Deadlock due to Lock Partitioning

In a previous post we have discussed how to analyze deadlock involving lock partitions. In this post we are going to look  into a rare deadlock condition that arises only when lock partitioning is enabled. The same script will only cause blocking on a server where Lock Partitioning is not enabled.

The deadlock I am going to demonstrate below is reproducible in SQL server 2008 R2 (10.50.1600.1) and SQL server 2012 (11.0.2100.60)

Setup

Make sure lock partitioning is enabled.  Run the below script to create the necessary table. You can skip this step if you have created the table from the previous post.

IF DB_ID(‘DeadLockTest’) IS NULL
    CREATE Database DeadLockTest
GO

USE DeadLockTest
GO

CREATE TABLE dbo.lpdl(id int identity(1,1) primary key clustered, filler char(100) default ‘abc’)
GO
SET NOCOUNT ON
INSERT INTO dbo.lpdl DEFAULT VALUES
GO 100

Open a new session (Session 1) and run the below script to create a head blocker thread.

 

BEGIN TRAN

UPDATE dbo.lpdl
SET filler = ‘xyz’
WHERE id = 1

 

–ROLLBACK TRAN

Open another session (Session 2) and run the below script.

BEGIN TRAN

UPDATE dbo.lpdl
SET filler = ‘xyz’
WHERE id = 2

SELECT * FROM dbo.lpdl WITH(TABLOCKX)

ROLLBACK TRAN

The update statement in the above script will succeed and the SELECT will be blocked due to the (TABLOCKX) hint.

Now open one more session (Session 3) and run the below script.

BEGIN TRAN

UPDATE dbo.lpdl
SET filler = ‘xyz’
WHERE id = 3

SELECT * FROM dbo.lpdl WITH(TABLOCKX)

ROLLBACK TRAN

The update statement in the above script will probably succeed and the SELECT will be blocked due to the (TABLOCKX) hint. The deadlock can be simulated only when the IX lock request of Session 3 succeed and it is waiting for X Lock on all partitions. The probability of the IX lock request being succeeded is solely dependent on the local lock partition assigned to the thread.  Query the sys.dm_tran_locks to see the lock partitions assigned to each thread.

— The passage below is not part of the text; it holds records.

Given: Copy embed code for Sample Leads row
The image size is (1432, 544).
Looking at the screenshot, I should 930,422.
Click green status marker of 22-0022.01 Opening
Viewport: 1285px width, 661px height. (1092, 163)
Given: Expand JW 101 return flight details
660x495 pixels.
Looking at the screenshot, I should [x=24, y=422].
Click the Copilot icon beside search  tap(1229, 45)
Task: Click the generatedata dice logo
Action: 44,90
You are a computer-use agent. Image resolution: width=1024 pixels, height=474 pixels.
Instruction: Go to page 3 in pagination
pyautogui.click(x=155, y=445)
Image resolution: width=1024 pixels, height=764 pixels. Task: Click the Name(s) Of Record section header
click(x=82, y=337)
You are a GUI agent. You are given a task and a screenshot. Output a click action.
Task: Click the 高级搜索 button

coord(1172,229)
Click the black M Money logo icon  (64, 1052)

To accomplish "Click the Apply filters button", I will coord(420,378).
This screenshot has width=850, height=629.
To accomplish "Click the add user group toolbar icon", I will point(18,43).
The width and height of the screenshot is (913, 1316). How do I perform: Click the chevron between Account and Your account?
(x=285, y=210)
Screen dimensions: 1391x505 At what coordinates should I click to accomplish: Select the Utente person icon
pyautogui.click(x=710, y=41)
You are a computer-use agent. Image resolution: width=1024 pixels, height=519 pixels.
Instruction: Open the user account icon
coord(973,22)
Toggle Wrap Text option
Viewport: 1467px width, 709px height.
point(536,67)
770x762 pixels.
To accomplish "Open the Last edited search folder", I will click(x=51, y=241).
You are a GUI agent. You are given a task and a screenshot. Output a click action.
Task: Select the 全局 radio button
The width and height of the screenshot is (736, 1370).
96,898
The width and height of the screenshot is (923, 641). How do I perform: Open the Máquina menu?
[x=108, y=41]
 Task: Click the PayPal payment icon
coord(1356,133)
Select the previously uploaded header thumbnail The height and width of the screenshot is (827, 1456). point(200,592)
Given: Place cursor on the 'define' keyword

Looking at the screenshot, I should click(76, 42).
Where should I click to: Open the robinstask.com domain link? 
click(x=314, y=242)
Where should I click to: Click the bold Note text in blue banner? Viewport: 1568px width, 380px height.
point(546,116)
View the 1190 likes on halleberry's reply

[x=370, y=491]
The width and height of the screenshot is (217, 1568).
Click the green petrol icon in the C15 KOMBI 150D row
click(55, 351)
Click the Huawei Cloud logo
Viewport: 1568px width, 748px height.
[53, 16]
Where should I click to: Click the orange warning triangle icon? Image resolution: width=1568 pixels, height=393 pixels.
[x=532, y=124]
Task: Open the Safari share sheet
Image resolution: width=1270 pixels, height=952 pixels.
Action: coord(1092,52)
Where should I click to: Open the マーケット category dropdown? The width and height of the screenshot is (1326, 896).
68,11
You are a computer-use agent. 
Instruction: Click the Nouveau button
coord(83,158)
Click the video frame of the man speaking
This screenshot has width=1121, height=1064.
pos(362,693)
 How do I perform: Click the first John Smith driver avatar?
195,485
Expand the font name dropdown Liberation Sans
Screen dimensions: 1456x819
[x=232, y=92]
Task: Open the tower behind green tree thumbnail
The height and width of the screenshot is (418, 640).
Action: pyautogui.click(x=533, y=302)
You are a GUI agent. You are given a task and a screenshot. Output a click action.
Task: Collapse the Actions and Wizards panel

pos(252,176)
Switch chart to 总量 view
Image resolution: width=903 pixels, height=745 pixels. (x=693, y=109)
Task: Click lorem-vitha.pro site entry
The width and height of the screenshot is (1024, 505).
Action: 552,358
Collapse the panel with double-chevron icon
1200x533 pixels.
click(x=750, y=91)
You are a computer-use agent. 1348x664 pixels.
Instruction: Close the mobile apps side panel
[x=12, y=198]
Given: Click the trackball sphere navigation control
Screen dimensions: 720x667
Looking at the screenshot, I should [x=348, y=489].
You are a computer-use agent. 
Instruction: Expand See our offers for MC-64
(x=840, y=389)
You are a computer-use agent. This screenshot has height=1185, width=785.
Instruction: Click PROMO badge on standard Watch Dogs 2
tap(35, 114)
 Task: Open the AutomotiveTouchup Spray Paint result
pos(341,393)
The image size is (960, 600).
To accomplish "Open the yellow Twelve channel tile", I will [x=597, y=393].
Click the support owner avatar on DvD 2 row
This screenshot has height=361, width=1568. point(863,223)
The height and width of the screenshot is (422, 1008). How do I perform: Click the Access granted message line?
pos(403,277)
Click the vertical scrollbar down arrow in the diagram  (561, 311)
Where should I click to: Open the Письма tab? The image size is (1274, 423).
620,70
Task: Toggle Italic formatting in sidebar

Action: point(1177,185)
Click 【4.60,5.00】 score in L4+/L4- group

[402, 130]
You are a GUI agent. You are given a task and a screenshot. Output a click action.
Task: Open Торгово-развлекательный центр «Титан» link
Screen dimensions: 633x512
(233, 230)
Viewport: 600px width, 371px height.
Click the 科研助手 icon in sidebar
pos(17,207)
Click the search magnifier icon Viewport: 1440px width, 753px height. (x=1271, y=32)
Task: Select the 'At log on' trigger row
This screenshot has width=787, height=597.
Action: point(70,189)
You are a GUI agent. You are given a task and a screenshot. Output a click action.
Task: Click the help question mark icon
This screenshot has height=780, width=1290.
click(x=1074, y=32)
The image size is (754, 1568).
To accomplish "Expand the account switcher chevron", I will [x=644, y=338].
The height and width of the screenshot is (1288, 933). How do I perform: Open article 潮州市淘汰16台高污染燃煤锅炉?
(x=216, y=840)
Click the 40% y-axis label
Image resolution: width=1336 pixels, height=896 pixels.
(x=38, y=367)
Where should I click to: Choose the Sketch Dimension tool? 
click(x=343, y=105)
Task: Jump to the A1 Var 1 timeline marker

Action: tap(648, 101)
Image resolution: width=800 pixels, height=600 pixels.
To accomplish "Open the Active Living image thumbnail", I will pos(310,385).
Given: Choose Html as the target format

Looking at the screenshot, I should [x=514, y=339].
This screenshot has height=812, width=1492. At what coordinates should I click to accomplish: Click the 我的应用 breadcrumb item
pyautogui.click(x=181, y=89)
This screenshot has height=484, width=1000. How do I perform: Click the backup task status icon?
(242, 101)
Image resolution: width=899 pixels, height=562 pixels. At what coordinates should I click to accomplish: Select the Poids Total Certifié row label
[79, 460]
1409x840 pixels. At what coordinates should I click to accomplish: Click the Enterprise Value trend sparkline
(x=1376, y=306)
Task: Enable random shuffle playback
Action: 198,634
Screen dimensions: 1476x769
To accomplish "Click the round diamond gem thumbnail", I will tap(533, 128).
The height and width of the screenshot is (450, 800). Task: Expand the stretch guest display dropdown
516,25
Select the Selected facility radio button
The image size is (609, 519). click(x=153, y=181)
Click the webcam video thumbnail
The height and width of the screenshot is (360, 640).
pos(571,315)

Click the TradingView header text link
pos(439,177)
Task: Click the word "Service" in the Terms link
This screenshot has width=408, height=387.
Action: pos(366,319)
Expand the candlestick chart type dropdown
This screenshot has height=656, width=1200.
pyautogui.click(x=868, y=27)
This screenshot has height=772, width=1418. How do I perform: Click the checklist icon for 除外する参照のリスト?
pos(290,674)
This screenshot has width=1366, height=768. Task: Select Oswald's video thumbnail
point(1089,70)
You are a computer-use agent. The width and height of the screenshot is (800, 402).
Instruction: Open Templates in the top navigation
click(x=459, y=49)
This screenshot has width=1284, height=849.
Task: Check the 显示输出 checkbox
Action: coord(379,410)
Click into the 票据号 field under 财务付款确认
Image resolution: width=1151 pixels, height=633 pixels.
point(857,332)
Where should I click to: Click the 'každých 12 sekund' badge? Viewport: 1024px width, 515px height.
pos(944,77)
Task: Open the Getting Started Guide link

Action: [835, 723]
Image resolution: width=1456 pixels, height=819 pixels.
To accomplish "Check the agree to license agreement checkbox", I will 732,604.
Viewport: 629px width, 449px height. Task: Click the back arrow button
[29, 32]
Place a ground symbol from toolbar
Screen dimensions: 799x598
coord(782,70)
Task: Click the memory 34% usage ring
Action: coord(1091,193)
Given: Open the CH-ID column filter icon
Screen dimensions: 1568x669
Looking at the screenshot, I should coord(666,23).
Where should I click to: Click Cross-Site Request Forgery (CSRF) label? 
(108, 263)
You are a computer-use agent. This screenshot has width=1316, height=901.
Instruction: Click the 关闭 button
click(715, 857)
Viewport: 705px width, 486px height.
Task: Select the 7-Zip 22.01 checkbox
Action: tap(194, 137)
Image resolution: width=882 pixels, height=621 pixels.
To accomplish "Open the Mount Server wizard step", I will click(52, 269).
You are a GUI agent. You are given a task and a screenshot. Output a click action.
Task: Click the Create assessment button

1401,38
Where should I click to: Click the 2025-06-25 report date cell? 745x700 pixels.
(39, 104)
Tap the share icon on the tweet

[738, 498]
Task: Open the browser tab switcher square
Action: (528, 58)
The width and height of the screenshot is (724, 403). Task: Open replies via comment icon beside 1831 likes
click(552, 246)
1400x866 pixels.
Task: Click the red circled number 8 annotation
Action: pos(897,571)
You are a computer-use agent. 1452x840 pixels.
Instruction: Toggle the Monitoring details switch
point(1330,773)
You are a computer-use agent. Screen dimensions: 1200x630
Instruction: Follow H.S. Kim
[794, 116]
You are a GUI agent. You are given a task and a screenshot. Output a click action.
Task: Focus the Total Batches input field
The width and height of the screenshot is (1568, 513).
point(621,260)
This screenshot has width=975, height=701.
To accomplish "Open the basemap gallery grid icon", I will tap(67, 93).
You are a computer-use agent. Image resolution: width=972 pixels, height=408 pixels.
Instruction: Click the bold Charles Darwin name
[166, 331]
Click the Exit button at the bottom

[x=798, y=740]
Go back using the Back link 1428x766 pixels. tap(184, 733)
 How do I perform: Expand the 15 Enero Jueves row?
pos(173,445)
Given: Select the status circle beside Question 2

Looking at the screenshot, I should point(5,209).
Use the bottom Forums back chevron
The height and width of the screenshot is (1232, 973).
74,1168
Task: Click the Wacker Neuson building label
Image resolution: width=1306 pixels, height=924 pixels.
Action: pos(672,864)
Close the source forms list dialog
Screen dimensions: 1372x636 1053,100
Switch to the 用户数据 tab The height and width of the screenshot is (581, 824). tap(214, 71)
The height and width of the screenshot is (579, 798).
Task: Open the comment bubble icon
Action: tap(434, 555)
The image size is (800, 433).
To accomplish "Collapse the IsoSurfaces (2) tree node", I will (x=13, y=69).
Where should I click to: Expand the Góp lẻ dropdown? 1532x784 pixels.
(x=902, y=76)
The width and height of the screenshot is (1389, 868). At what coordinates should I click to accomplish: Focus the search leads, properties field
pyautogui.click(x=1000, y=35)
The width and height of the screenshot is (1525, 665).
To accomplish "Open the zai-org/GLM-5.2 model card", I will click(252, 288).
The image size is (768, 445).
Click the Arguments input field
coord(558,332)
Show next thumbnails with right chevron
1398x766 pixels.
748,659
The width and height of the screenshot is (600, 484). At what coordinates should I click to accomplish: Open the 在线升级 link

SELECT request_session_id, resource_lock_partition,request_mode,request_status
FROM sys.dm_tran_locks
WHERE resource_type = ‘OBJECT’
AND request_mode = ‘IX’

My results looks like the following.

request_session_id resource_lock_partition request_mode request_status
51 4 IX GRANT
55 9 IX GRANT
56 10 IX GRANT

 

If the request_status for any of the session is WAIT, start over by switching the order of queries or by starting new connections.

If you see all IX locks in GRANT state as above, Check the X lock requests also. Session2 will be waiting for an X lock on the local partition of Session 1and Session 3 will be waiting for the X lock on partition 0 since all distributed acquire must start on partition 0.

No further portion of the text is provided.